Nice workaround! I may have to put some time into working out something like that. Good call.


----------



## jdpmus (May 10, 2011)

There's a nice article in the May/June issue of Good Old Boat that shows you how to make your own whisker pole for about $50. I'm going to adapt the idea to use for awning poles.


----------



## MedSailor (Mar 30, 2008)

I'm with you man, 100%. I'm going to make mine from something, or get it at a swap meet. NOT GOING TO PAY that much for a %&$^ing aluminum tube.

See the "death by chopsticks" post (and the video!) here:
http://www.sailnet.com/forums/general-discussion-sailing-related/83829-physics-whisker-pole.html#post830648

MedSailor

PS Love your avatar, love the Murray. Life Aquatic was another gem.


----------



## billsull (Jul 8, 2007)

I also got sticker shock when I looked into spin/whisker poles. I didn't have the benefit of that GOB article, but I figured I could build my own for a lot less than Forespar so I ordered 2 aluminum tubes (2" and 3" diameter) from a local metal supplier and bought the Forespar end fittings from West Marine.

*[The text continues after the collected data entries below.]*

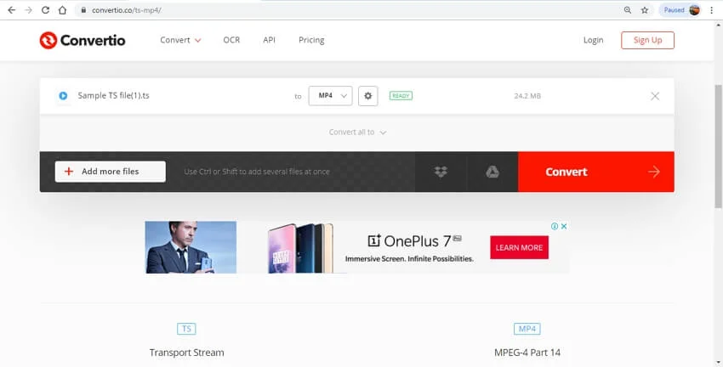Remove the Sample TS file from list
This screenshot has height=367, width=723.
point(654,96)
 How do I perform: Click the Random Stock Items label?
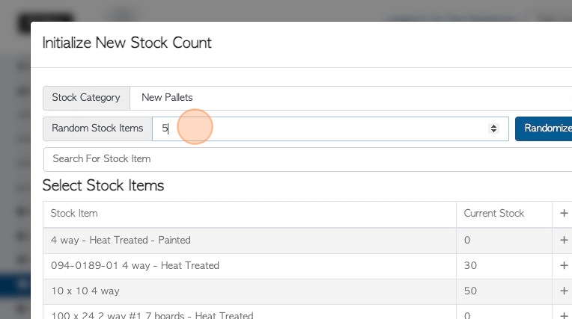(x=97, y=128)
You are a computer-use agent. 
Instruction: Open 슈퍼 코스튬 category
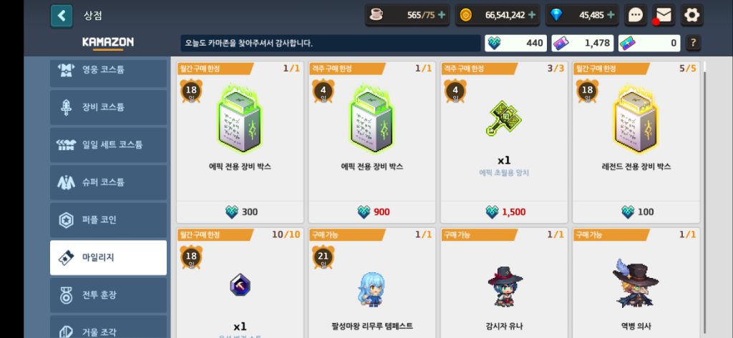(x=109, y=182)
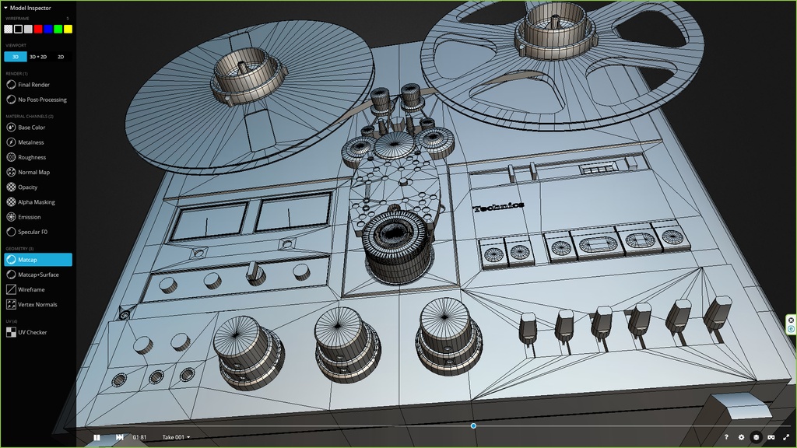Open viewer settings gear icon
This screenshot has height=448, width=797.
741,437
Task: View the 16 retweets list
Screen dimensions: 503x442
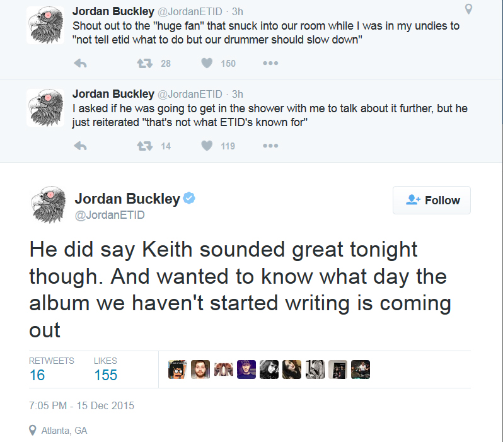Action: coord(37,375)
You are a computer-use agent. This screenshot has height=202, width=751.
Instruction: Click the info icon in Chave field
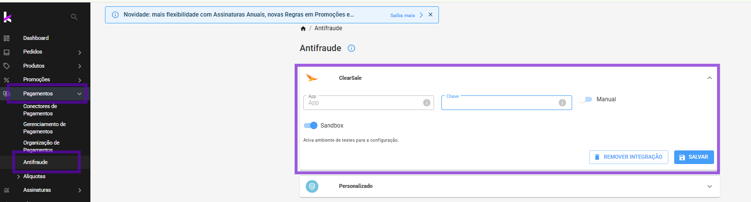(x=562, y=103)
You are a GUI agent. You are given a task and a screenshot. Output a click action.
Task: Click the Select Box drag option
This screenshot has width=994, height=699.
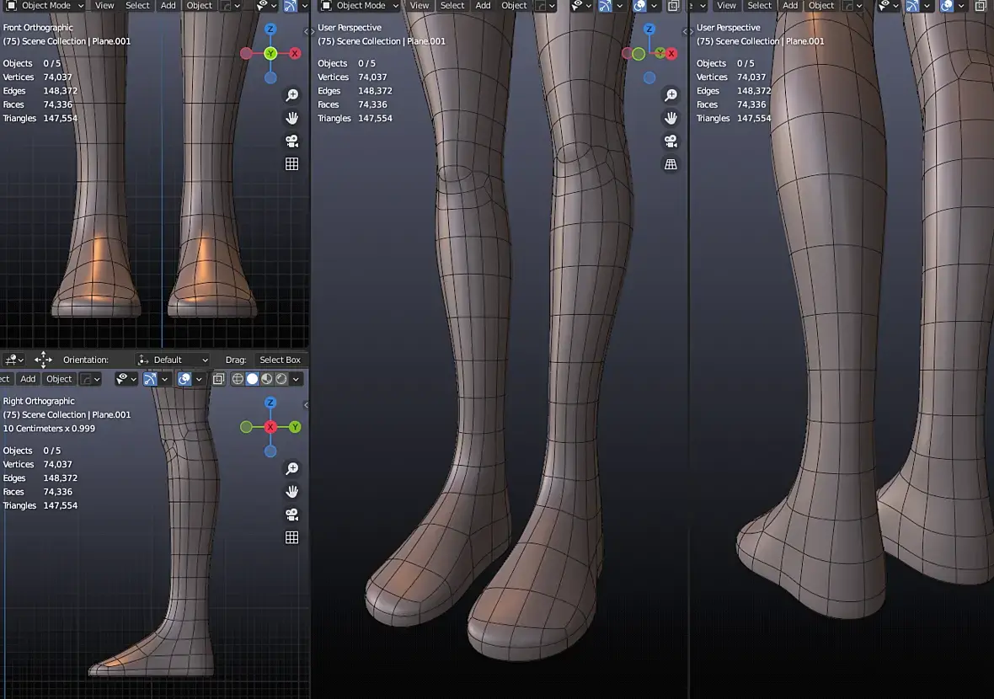coord(280,360)
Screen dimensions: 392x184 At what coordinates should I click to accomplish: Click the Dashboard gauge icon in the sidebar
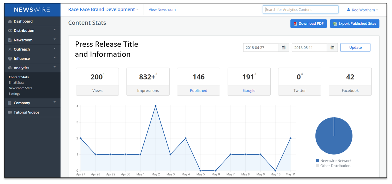tap(10, 21)
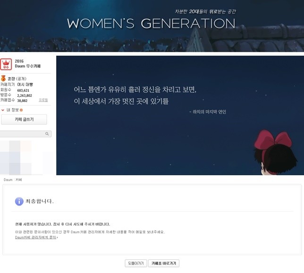
Task: Focus the cafe search input field
Action: 22,134
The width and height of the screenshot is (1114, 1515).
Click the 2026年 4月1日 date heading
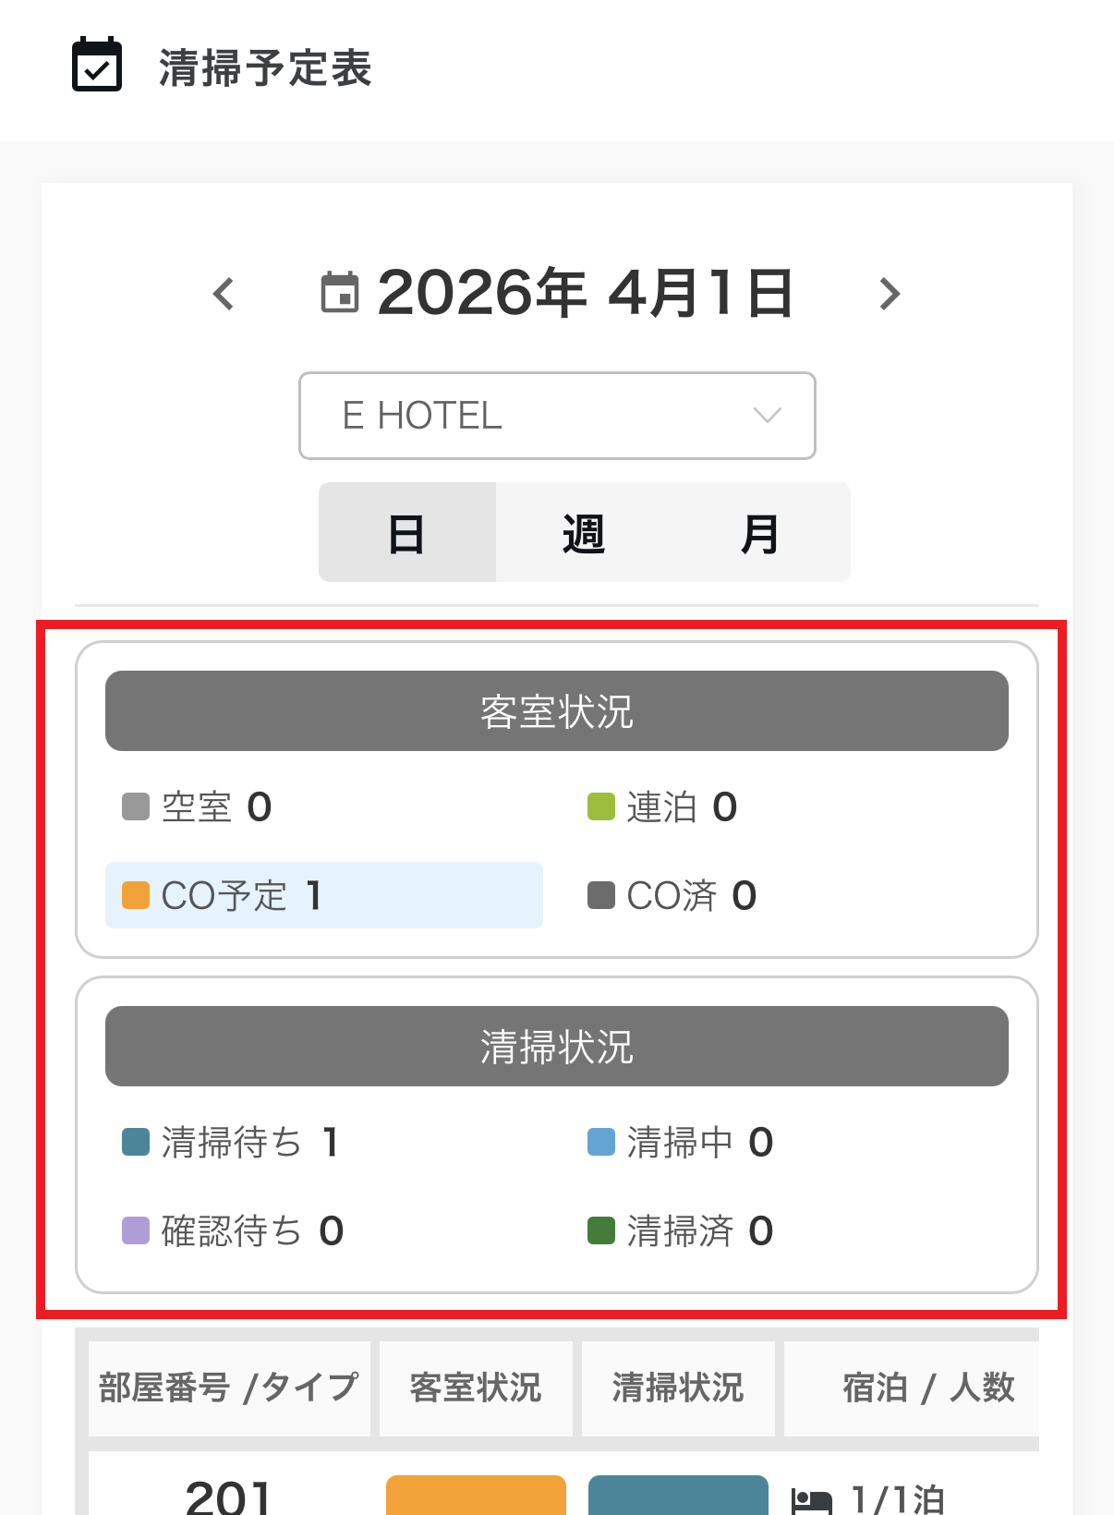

I saved some money, but there was a substantial hassle factor to be considered. First there was the 100 mile trip to pick up the tubes, then another 80 mile trip to drop them off at the anodizing shop and yet another to pick them up. In between I found out that the maximum length the shop could anodize was 12', so I ended up with shorter poles than optimum. After all was said and done, I ended up with two fixed length 12' poles that cost about $350 each. I still look longingly at the retractable ones that Forespar makes because it would be nice to have that extra couple of feet that I could get when they are extended.


----------



## Frogwatch (Jan 22, 2011)

I have access to a complete machine shop with CNC and even electroplating and anodizing so I have considered making my own telescoping line control whisker pole. However, it would be a waste to make just one so I considered the possibility of making many and selling them. Then you get to thinking about liability........
When you buy a pole, that is what you are paying for, liability insurance for Forespar.


----------



## SloopJonB (Jun 6, 2011)

creedence623 said:


> Rolex: (this should ring true to everyone here) Used by the discerning yachtsman who demands the best performance from his/her timepice (they're never just called a watch by the way) so they can secure their position on the start line, and bring home the pickle dish


Rolex watches have to be one of the biggest nouveau riche sucker games going - like marketing a brand new 1955 Bentley as being superior to a contemporary car.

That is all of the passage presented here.